§ **What is needed**
Please retype each record exactly as it stands below.

§ **Material provided**
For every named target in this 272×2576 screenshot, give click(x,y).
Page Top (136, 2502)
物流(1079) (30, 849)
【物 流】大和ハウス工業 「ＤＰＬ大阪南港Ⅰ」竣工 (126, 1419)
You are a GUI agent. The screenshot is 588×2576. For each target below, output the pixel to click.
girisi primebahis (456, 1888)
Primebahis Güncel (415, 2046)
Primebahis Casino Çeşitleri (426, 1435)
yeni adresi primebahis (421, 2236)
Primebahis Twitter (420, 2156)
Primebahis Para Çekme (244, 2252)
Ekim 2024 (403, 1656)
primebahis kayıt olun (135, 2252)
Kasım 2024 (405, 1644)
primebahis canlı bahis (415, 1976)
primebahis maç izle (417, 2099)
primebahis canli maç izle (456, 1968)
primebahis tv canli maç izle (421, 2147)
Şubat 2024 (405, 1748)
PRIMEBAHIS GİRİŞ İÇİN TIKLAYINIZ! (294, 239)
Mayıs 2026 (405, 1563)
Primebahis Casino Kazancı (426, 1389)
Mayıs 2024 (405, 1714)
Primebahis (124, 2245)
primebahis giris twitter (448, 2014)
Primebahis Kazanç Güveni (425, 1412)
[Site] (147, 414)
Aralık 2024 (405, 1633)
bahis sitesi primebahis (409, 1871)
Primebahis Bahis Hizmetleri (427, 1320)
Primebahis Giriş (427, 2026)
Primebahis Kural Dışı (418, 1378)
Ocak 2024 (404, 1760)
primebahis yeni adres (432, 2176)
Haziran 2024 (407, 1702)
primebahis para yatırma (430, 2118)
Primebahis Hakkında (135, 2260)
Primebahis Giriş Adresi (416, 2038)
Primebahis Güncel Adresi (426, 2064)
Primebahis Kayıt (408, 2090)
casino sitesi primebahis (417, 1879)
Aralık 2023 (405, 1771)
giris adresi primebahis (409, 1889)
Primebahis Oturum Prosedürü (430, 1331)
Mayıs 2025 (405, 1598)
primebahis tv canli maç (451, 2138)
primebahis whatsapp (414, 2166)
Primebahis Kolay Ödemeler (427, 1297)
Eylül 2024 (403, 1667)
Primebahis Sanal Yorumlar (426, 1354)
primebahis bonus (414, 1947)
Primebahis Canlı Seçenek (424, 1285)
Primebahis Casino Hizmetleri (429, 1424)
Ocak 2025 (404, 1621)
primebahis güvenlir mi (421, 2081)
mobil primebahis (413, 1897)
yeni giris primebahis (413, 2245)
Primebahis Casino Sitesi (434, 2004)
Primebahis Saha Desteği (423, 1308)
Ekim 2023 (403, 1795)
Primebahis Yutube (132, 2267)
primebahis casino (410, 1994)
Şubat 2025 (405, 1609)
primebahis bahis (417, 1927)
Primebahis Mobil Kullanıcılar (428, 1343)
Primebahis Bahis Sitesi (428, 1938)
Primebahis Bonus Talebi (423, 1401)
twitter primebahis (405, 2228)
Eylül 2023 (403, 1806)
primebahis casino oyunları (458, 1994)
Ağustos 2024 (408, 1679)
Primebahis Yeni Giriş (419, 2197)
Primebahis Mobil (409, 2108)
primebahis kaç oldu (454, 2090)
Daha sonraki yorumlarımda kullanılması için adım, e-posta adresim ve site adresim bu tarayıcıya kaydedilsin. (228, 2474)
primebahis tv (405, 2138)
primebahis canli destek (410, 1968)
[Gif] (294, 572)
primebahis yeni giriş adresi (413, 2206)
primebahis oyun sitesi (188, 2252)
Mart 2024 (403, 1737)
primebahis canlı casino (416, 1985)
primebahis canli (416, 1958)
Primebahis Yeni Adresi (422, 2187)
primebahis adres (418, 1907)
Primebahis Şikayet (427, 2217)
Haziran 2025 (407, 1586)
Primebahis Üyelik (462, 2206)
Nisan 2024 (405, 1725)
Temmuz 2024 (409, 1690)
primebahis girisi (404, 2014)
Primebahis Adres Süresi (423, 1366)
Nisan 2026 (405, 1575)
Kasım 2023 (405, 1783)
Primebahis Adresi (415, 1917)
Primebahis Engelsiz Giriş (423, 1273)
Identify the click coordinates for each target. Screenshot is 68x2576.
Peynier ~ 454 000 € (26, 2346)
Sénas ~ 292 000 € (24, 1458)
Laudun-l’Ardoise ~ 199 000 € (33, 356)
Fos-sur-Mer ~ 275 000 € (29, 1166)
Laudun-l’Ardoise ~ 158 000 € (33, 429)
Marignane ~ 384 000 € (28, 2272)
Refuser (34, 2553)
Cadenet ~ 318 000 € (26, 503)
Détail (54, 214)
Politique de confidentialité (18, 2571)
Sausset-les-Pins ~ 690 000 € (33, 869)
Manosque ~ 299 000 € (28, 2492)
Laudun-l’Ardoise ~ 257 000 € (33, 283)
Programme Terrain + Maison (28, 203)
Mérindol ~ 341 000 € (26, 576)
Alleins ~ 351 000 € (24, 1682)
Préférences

§ **Worked solution**
For every named target in this 272×2576 screenshot, give click(x,y).
Page Top (136, 2502)
物流(1079) (30, 849)
【物 流】大和ハウス工業 「ＤＰＬ大阪南港Ⅰ」竣工 (126, 1419)
You are a GUI agent. The screenshot is 588×2576. For each target below, output the pixel to click.
girisi primebahis (456, 1888)
Primebahis Güncel (415, 2046)
Primebahis Casino Çeşitleri (426, 1435)
yeni adresi primebahis (421, 2236)
Primebahis Twitter (420, 2156)
Primebahis Para Çekme (244, 2252)
Ekim 2024 (403, 1656)
primebahis kayıt olun (135, 2252)
Kasım 2024 (405, 1644)
primebahis canlı bahis (415, 1976)
primebahis maç izle (417, 2099)
primebahis canli maç izle (456, 1968)
primebahis tv canli maç izle (421, 2147)
Şubat 2024 (405, 1748)
PRIMEBAHIS GİRİŞ İÇİN TIKLAYINIZ! (294, 239)
Mayıs 2026 (405, 1563)
Primebahis Casino Kazancı (426, 1389)
Mayıs 2024 (405, 1714)
Primebahis (124, 2245)
primebahis giris twitter (448, 2014)
Primebahis Kazanç Güveni (425, 1412)
[Site] (147, 414)
Aralık 2024 (405, 1633)
bahis sitesi primebahis (409, 1871)
Primebahis Bahis Hizmetleri (427, 1320)
Primebahis Giriş (427, 2026)
Primebahis Kural Dışı (418, 1378)
Ocak 2024 (404, 1760)
primebahis yeni adres (432, 2176)
Haziran 2024 (407, 1702)
primebahis para yatırma (430, 2118)
Primebahis Hakkında (135, 2260)
Primebahis Giriş Adresi (416, 2038)
Primebahis Güncel Adresi (426, 2064)
Primebahis Kayıt (408, 2090)
casino sitesi primebahis (417, 1879)
Aralık 2023 (405, 1771)
giris adresi primebahis (409, 1889)
Primebahis Oturum Prosedürü (430, 1331)
Mayıs 2025 (405, 1598)
primebahis tv canli maç (451, 2138)
primebahis whatsapp (414, 2166)
Primebahis Kolay Ödemeler (427, 1297)
Eylül 2024 (403, 1667)
Primebahis Sanal Yorumlar (426, 1354)
primebahis bonus (414, 1947)
Primebahis Canlı Seçenek (424, 1285)
Primebahis Casino Hizmetleri (429, 1424)
Ocak 2025 (404, 1621)
primebahis güvenlir mi (421, 2081)
mobil primebahis (413, 1897)
yeni giris primebahis (413, 2245)
Primebahis Casino Sitesi (434, 2004)
Primebahis Saha Desteği (423, 1308)
Ekim 2023 (403, 1795)
Primebahis Yutube (132, 2267)
primebahis casino (410, 1994)
Şubat 2025 (405, 1609)
primebahis bahis (417, 1927)
Primebahis Mobil Kullanıcılar (428, 1343)
Primebahis Bahis Sitesi (428, 1938)
Primebahis Bonus Talebi (423, 1401)
twitter primebahis (405, 2228)
Eylül 2023 (403, 1806)
primebahis casino oyunları (458, 1994)
Ağustos 2024 (408, 1679)
Primebahis Yeni Giriş (419, 2197)
Primebahis Mobil (409, 2108)
primebahis kaç oldu (454, 2090)
Daha sonraki yorumlarımda kullanılması için adım, e-posta adresim ve site adresim bu tarayıcıya kaydedilsin. (228, 2474)
primebahis tv (405, 2138)
primebahis canli destek (410, 1968)
[Gif] (294, 572)
primebahis yeni giriş adresi (413, 2206)
primebahis oyun sitesi (188, 2252)
Mart 2024 (403, 1737)
primebahis canlı casino (416, 1985)
primebahis canli (416, 1958)
Primebahis Yeni Adresi (422, 2187)
primebahis adres (418, 1907)
Primebahis Şikayet (427, 2217)
Haziran 2025 (407, 1586)
Primebahis Üyelik (462, 2206)
Nisan 2024 (405, 1725)
Temmuz 2024 (409, 1690)
primebahis girisi (404, 2014)
Primebahis Adres Süresi (423, 1366)
Nisan 2026 (405, 1575)
Kasım 2023 (405, 1783)
Primebahis Adresi (415, 1917)
Primebahis Engelsiz Giriş (423, 1273)
Identify the click coordinates for each target. Screenshot is 68x2576.
Peynier ~ 454 000 € (26, 2346)
Sénas ~ 292 000 € (24, 1458)
Laudun-l’Ardoise ~ 199 000 € (33, 356)
Fos-sur-Mer ~ 275 000 € (29, 1166)
Laudun-l’Ardoise ~ 158 000 € (33, 429)
Marignane ~ 384 000 € (28, 2272)
Refuser (34, 2553)
Cadenet ~ 318 000 € (26, 503)
Détail (54, 214)
Politique de confidentialité (18, 2571)
Sausset-les-Pins ~ 690 000 € (33, 869)
Manosque ~ 299 000 € (28, 2492)
Laudun-l’Ardoise ~ 257 000 € (33, 283)
Programme Terrain + Maison (28, 203)
Mérindol ~ 341 000 € (26, 576)
Alleins ~ 351 000 € (24, 1682)
Préférences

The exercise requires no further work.